• Work order: Exact copy, pictures omitted: the line holding "Instruction: Enable the" and every line after it down to the end of the entries.

• Material for this exercise:
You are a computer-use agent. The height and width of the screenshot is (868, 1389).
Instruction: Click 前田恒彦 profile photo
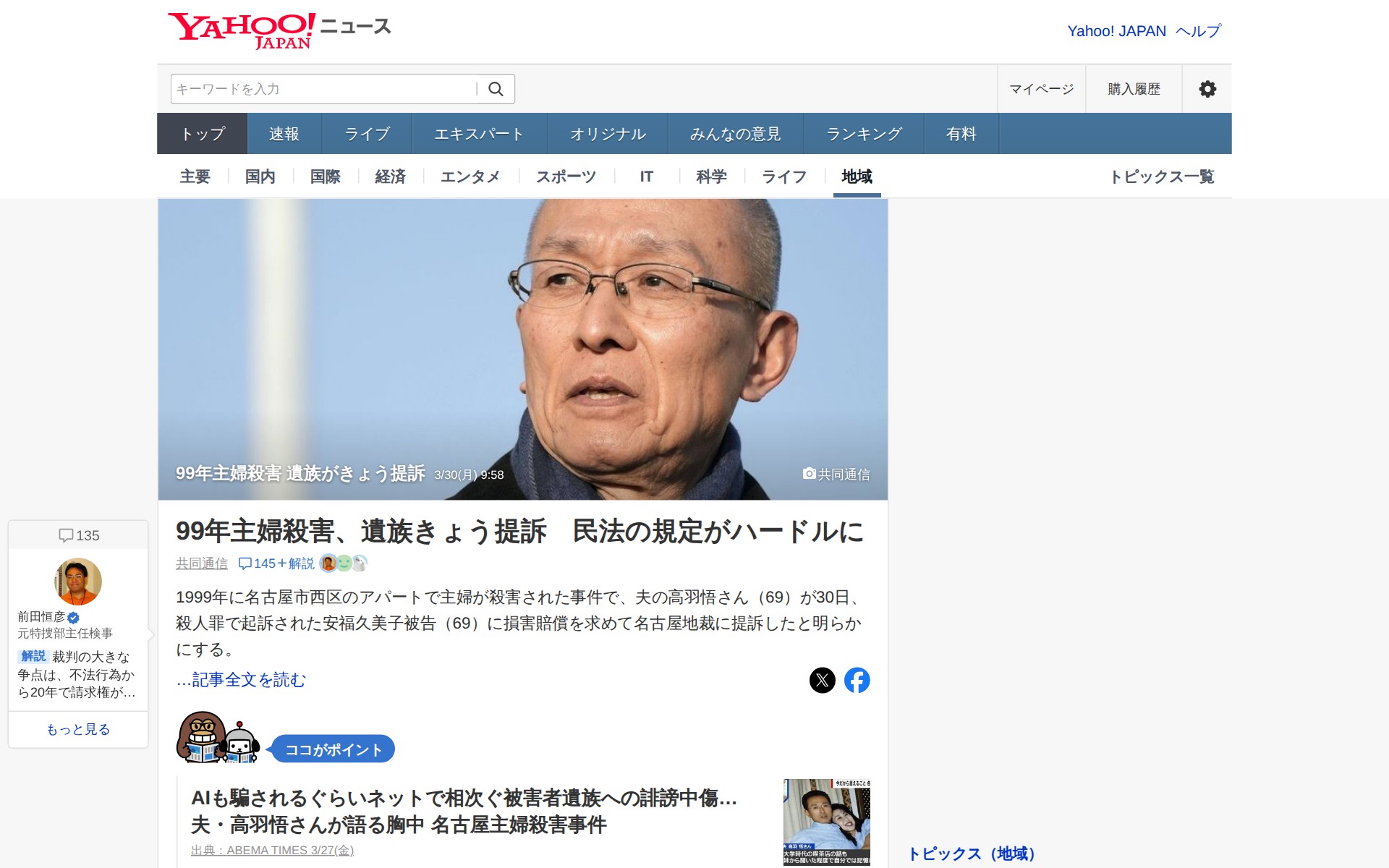[78, 582]
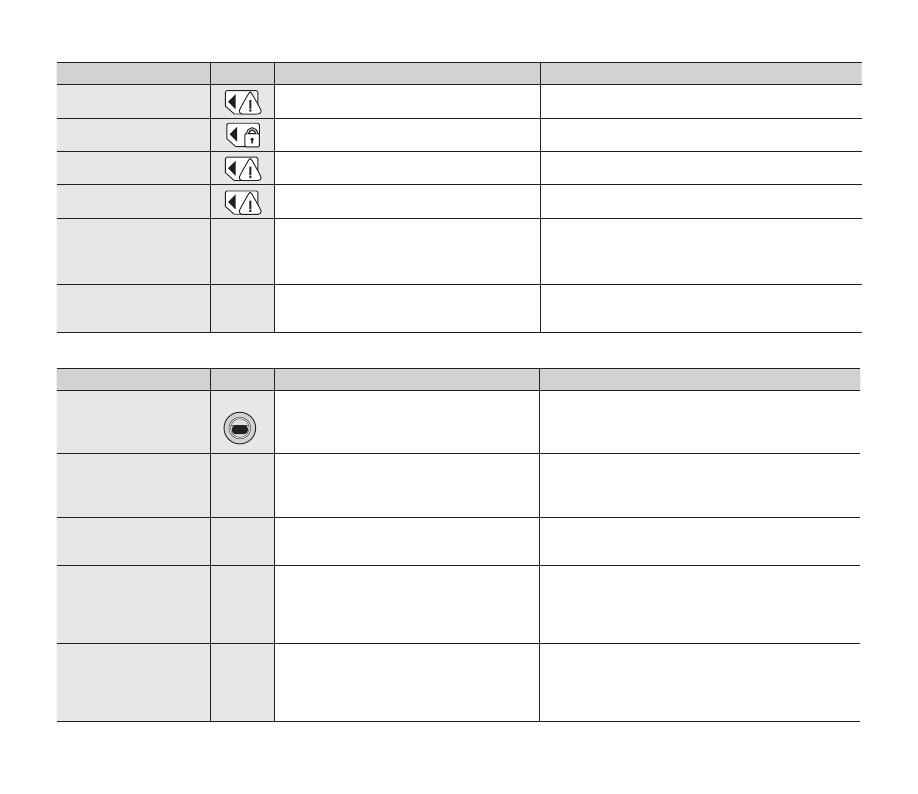The image size is (918, 794).
Task: Click the empty icon cell below the round connector icon
Action: tap(242, 485)
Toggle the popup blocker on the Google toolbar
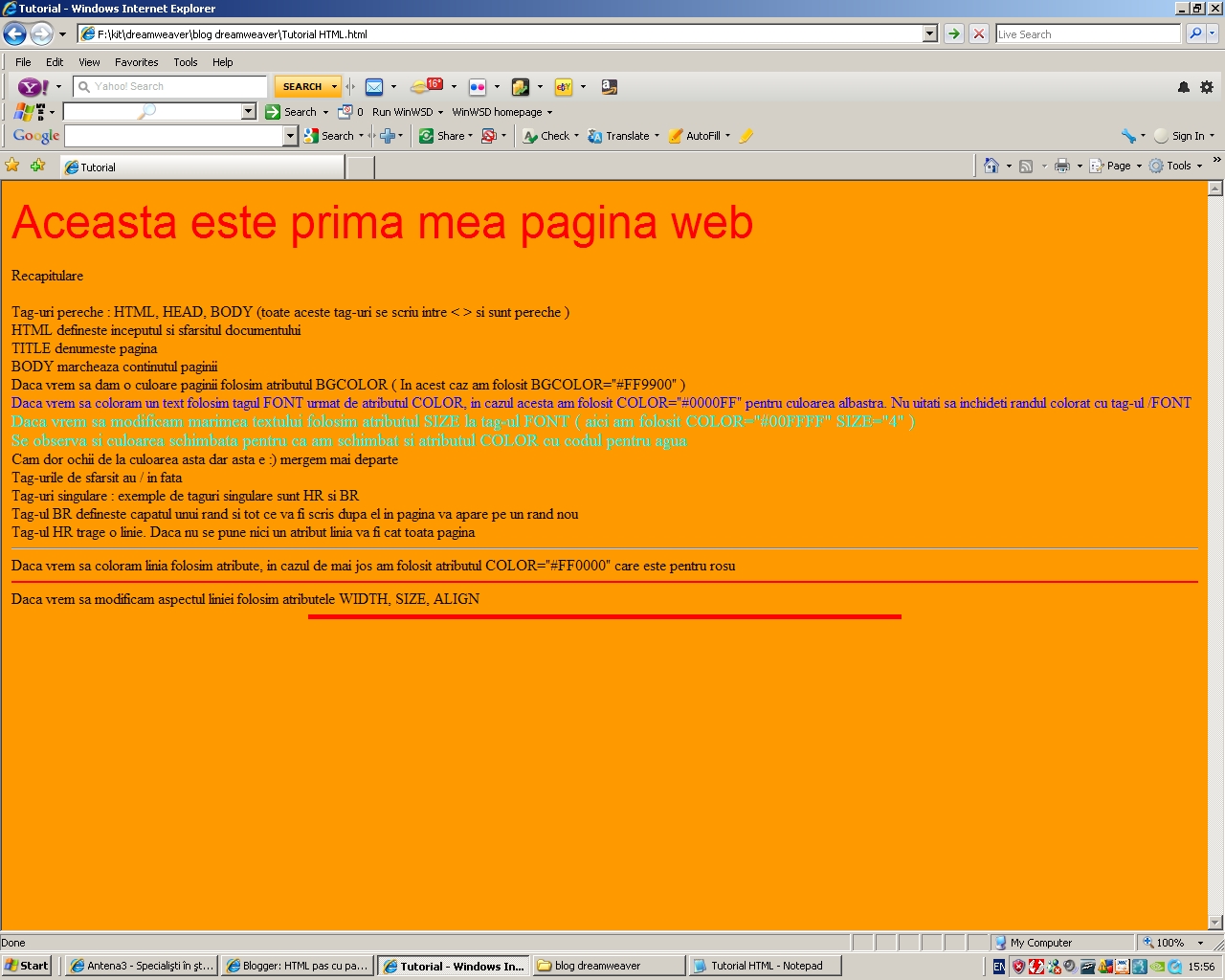 tap(489, 135)
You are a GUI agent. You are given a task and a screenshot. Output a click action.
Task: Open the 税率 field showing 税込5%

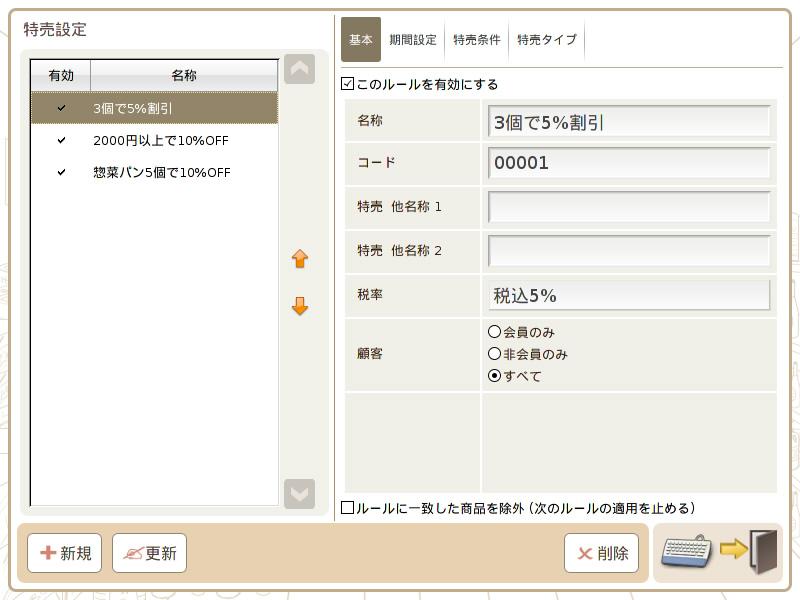click(629, 296)
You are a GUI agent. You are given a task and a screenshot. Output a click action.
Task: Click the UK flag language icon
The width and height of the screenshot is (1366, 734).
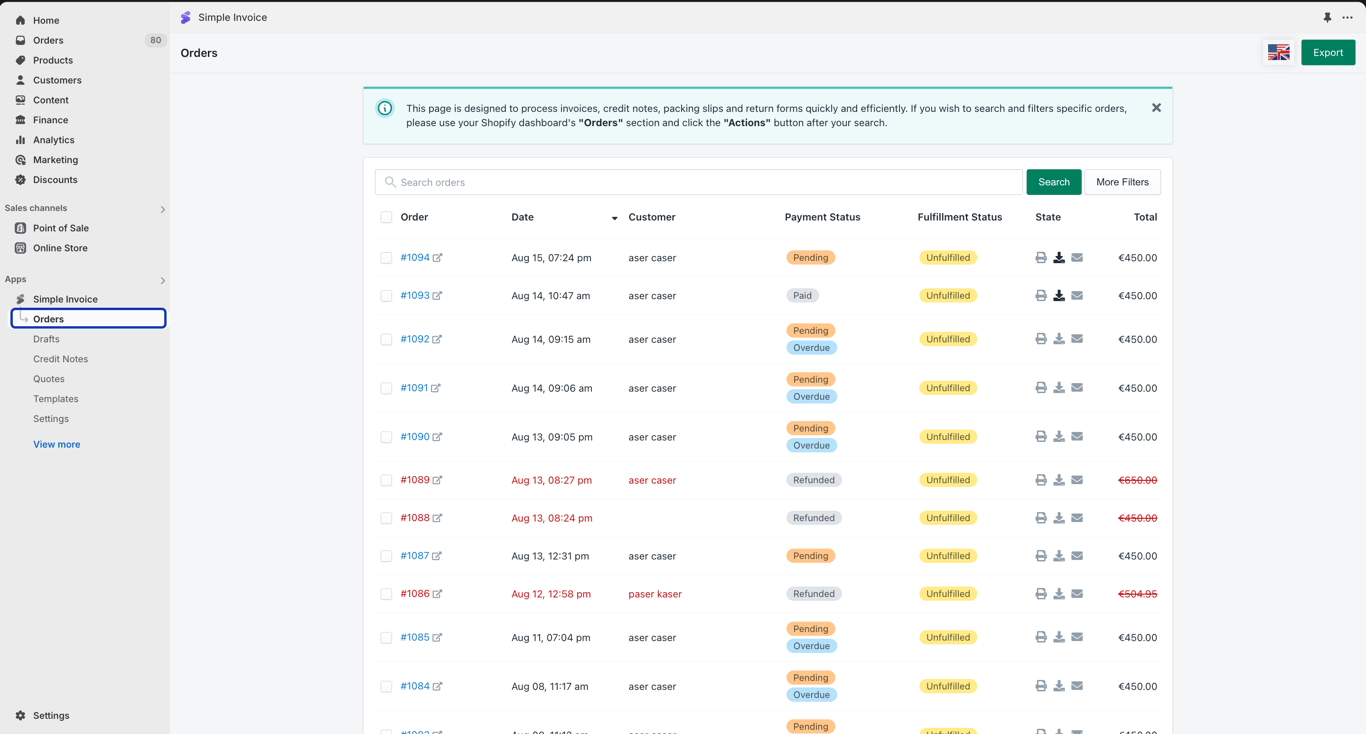tap(1279, 53)
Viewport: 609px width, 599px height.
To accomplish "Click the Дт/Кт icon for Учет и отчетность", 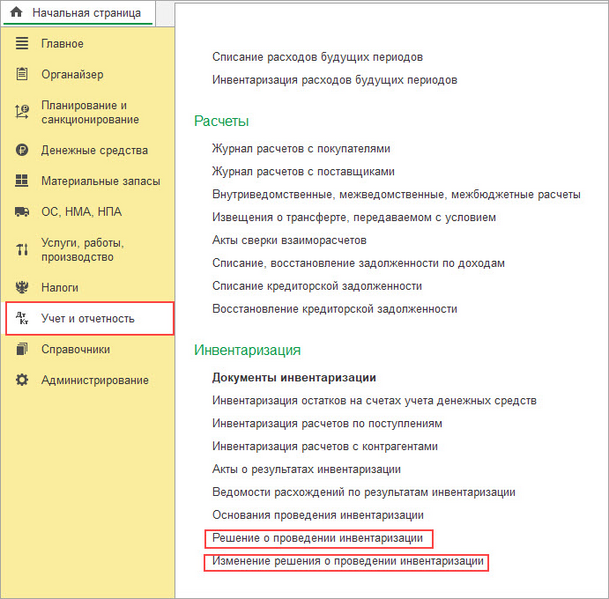I will (x=22, y=319).
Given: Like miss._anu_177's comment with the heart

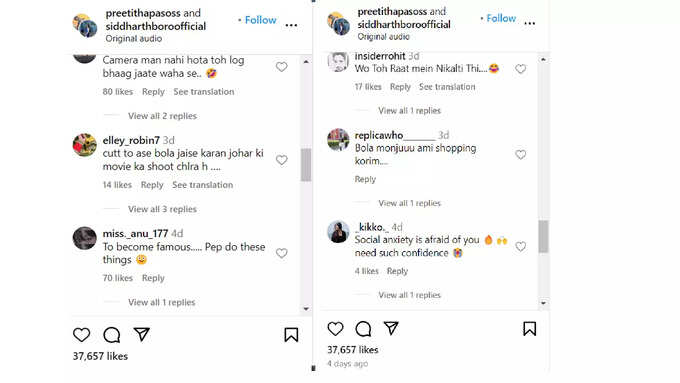Looking at the screenshot, I should [x=281, y=253].
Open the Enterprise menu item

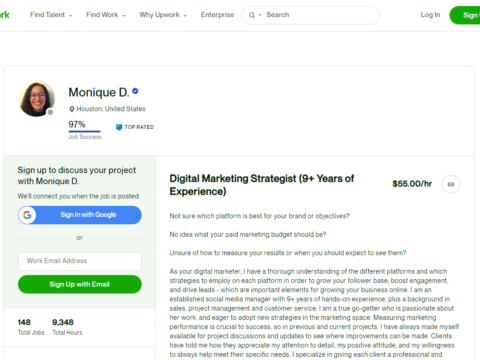pos(217,15)
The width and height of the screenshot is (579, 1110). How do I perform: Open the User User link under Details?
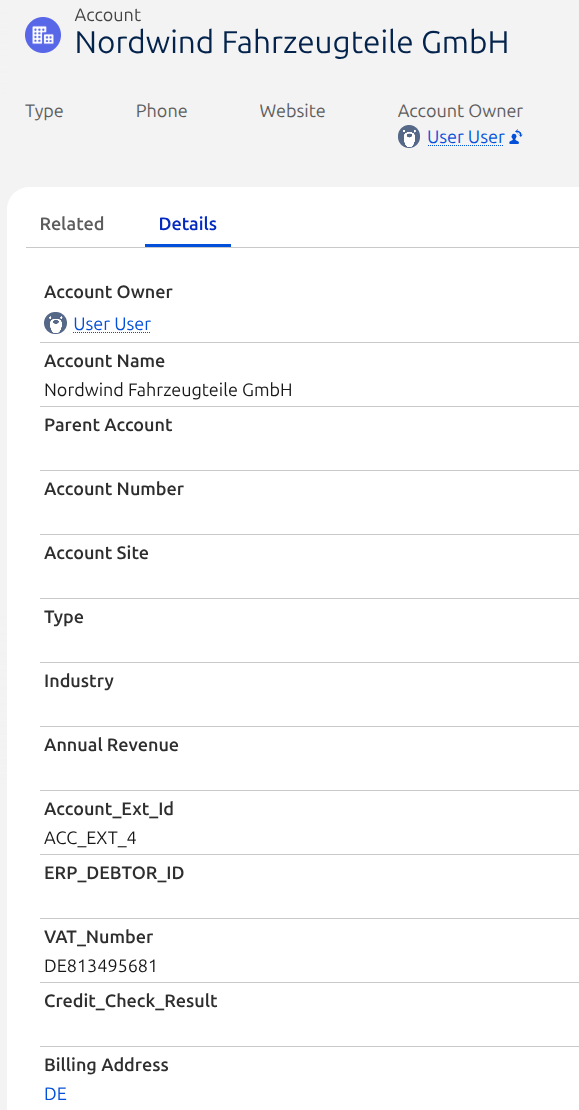(112, 324)
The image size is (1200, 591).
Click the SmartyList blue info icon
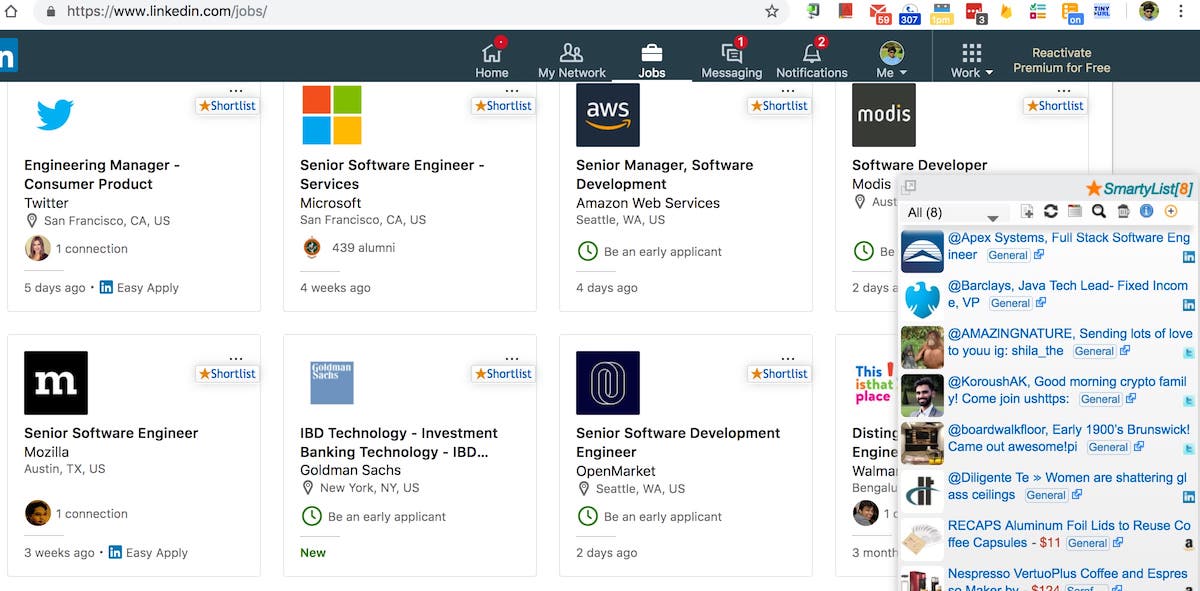tap(1147, 211)
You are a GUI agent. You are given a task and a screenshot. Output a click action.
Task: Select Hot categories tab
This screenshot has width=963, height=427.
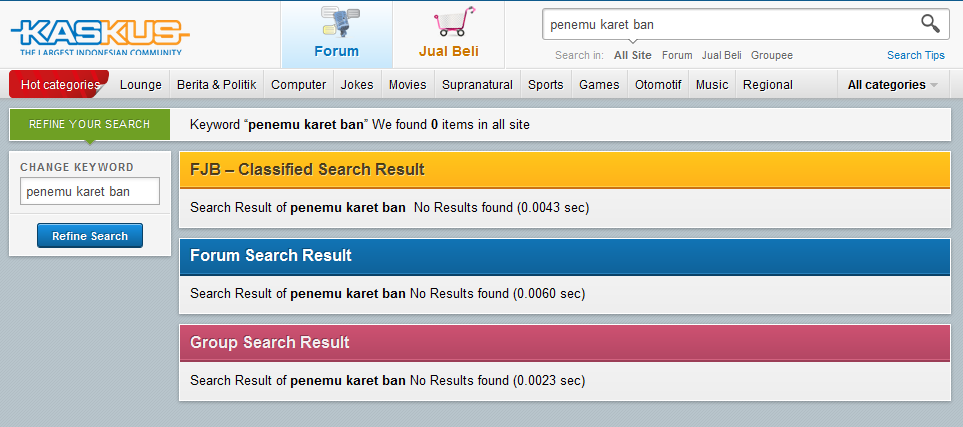(60, 85)
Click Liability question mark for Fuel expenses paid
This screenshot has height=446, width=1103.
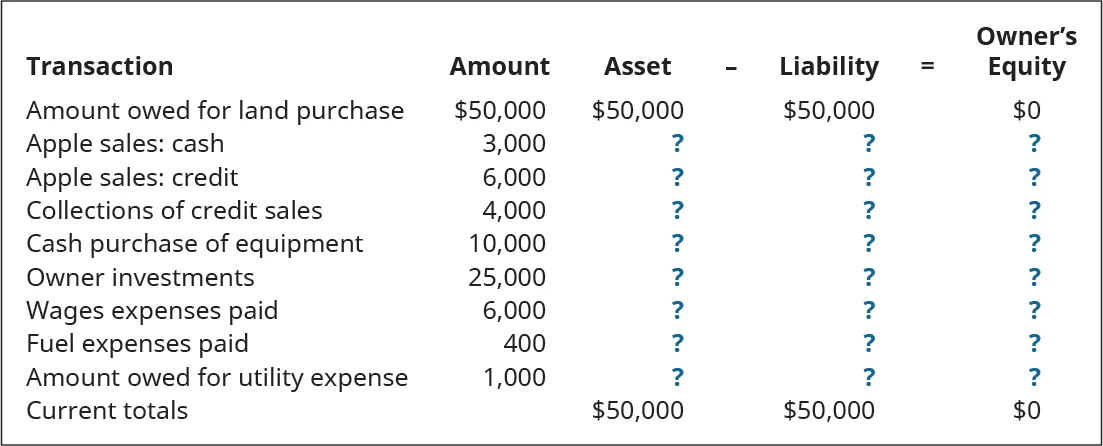(868, 344)
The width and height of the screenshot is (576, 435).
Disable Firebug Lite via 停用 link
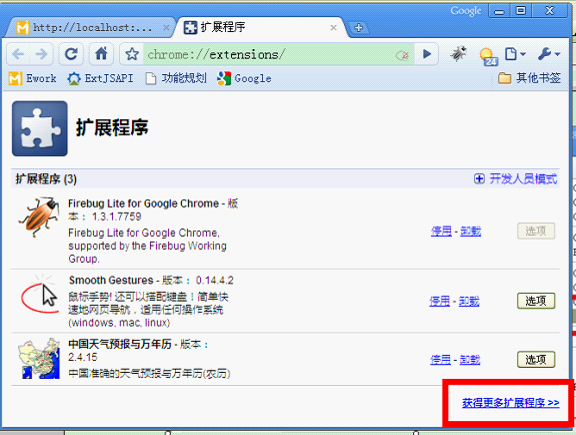pos(441,231)
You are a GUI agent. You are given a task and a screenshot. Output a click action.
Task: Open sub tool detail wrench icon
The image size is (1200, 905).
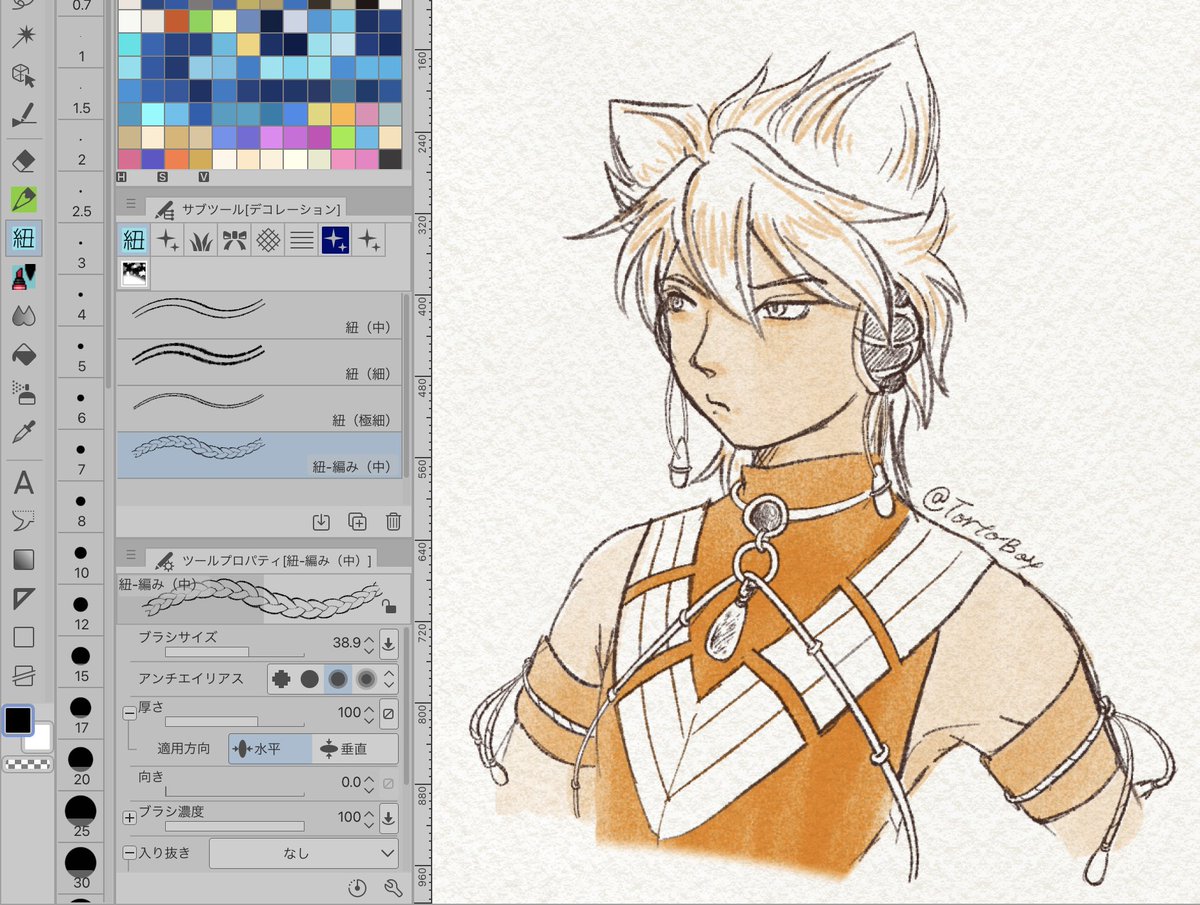(x=392, y=887)
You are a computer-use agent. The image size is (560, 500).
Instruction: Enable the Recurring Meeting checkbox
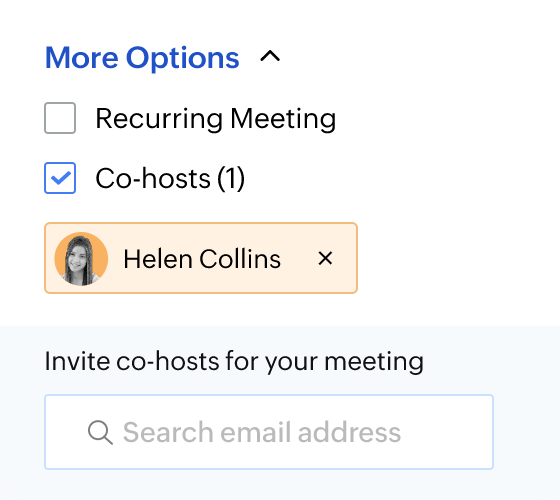point(60,118)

• Final answer:
Instruction: Enable the Recurring Meeting checkbox
point(60,118)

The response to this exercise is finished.